If you’re considering an interim career, there’s a lot to think about! The positives are obvious, you’re now the boss, in the driving seat and in charge of your own career, work-life balance, income and the opportunity to take on challenging and varied work. But what about some of the more practical aspects of taking the plunge into the interim talent pool?
We take a look at 7 practical considerations when starting out in the interim market…
1. Setting up
Setting up a limited company is the first thing on your task list if you’ve decided to enter the interim market but it’s not as daunting as it sounds. There are plenty services firms – like accountants – that can help you form a limited company at Companies House. It’s a quick and simple process, and you’ll get a copy of your limited company document which you’ll need when you undertake your first assignment.
2. Get the right professional advice
There’s a lot to learn when you’re starting out and enlisting the right professional advisers will help you to navigate your business journey. In particular, we recommend engaging a good accountant, these can assist with the day to day aspects of running your own business, from bookkeeping to billing, through to the bigger tasks like VAT, end of year accounts and compliance.
3. Ensure you’re insured
We can’t stress this enough, you’re not an employee anymore and so you’ll need the correct insurances in place including professional indemnity insurance and public liability insurance. The amount of cover will change depending on the assignment and your client, so you’ll need to check this before signing a contract. At the very least, your contract is usually null and void if you don’t have the correct insurance in place.
4. Balance competitive and appropriate
It can be tempting to be flexible on rate when starting out to ensure you land that important first assignment. But there’s a balance here – you should ensure you’re pitching at a market rate and not selling yourself short. Also, you’re no longer just paying yourself a salary and, whilst the tax benefits can be significant, you’re covering additional costs of business. Your day rate should also pay consideration to the client, how the assignment will look on your CV, the duration and if you’ll need to spend time away from home.
5. It’s about track-record
As an interim, you are a very often short-term solution to a problem which currently exists, so it’s important to adopt the right mindset right from the beginning. Your track-record is the best PR, and you are now totally judged on the value you add to the client. Interviews are likely to be much more focused on skills and whether or not you can add value quickly and less so on longer-term culture fit (broadly speaking).
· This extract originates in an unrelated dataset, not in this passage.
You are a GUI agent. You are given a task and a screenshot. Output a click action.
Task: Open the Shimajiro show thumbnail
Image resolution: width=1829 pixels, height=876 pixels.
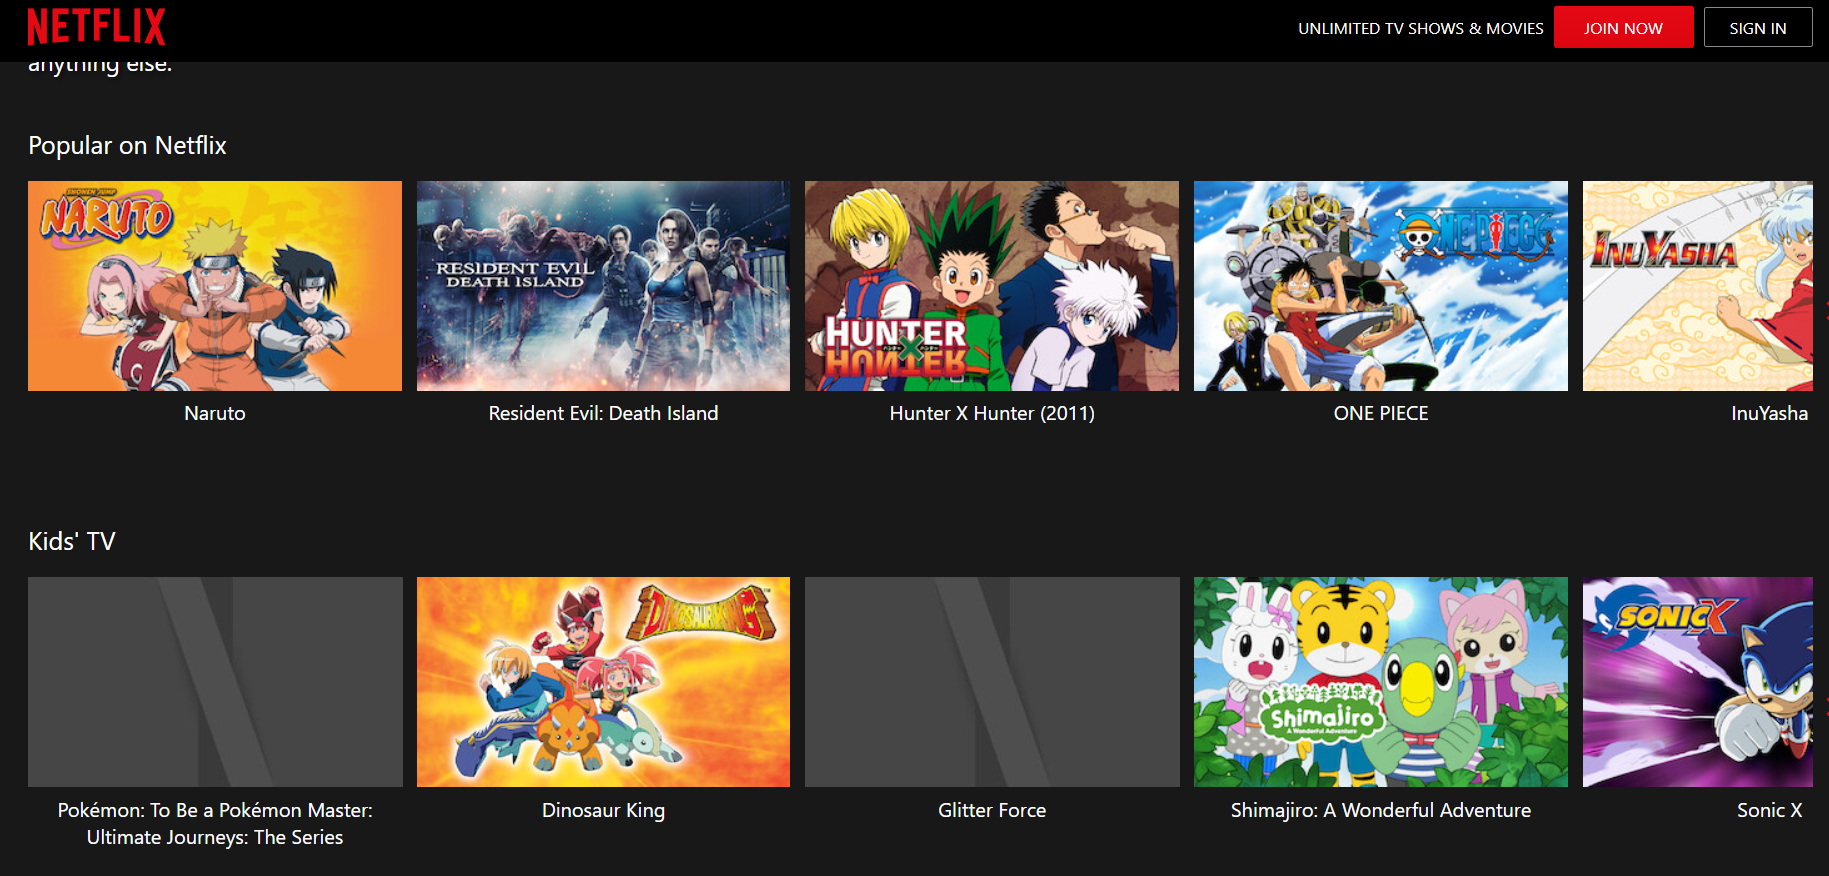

6. Even when ‘not working’ you should be networking
There’ll be times when you won’t be on assignment or in the market for a new one just yet, but you should still make time for networking. Rather than something you do only when you’re looking for a new role it should become a habit, you’re representing yourself in the marketplace so keeping a foothold in the market and letting people know when you’re available is crucial.
7. It can be tough!
We don’t mean to end on a downer, but whilst becoming an interim manager is a great career choice for many, just as with a permanent role, it’s not all hearts and flowers. As someone appointed to provide a solution, high-performance is always expected. You’ll often be coming into an environment which is already stressful, whether that’s a project gone wrong or managing a team of unhappy employees, you’ll need to become adept at managing these situations and handling pressure when the business is relying on you for a solution.
And our bonus advice in our set of practical tips:
As an interim manager, you’re there to deliver and as such the very nature of being an interim is about being practical and pragmatic and getting the job done.